:: EXCERPTED RECORDS ::
::::

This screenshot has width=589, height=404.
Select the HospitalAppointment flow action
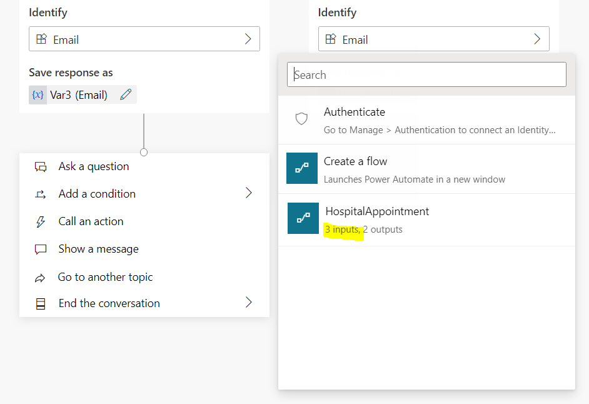coord(426,220)
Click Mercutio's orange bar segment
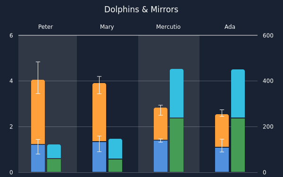 coord(161,124)
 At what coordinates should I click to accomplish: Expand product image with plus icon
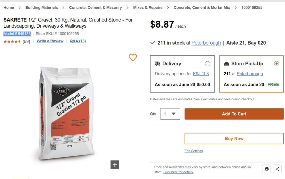(x=115, y=165)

::::

Rewrite all the records, replacing "orange" with "red" and leaving everything else unchanged. Leave the pictures out of your answer.

:: WORKED SOLUTION ::
This screenshot has width=589, height=404.
Select the HospitalAppointment flow action
coord(426,220)
Click Mercutio's red bar segment
 coord(161,124)
 At what coordinates should I click to accomplish: Expand product image with plus icon
(x=115, y=165)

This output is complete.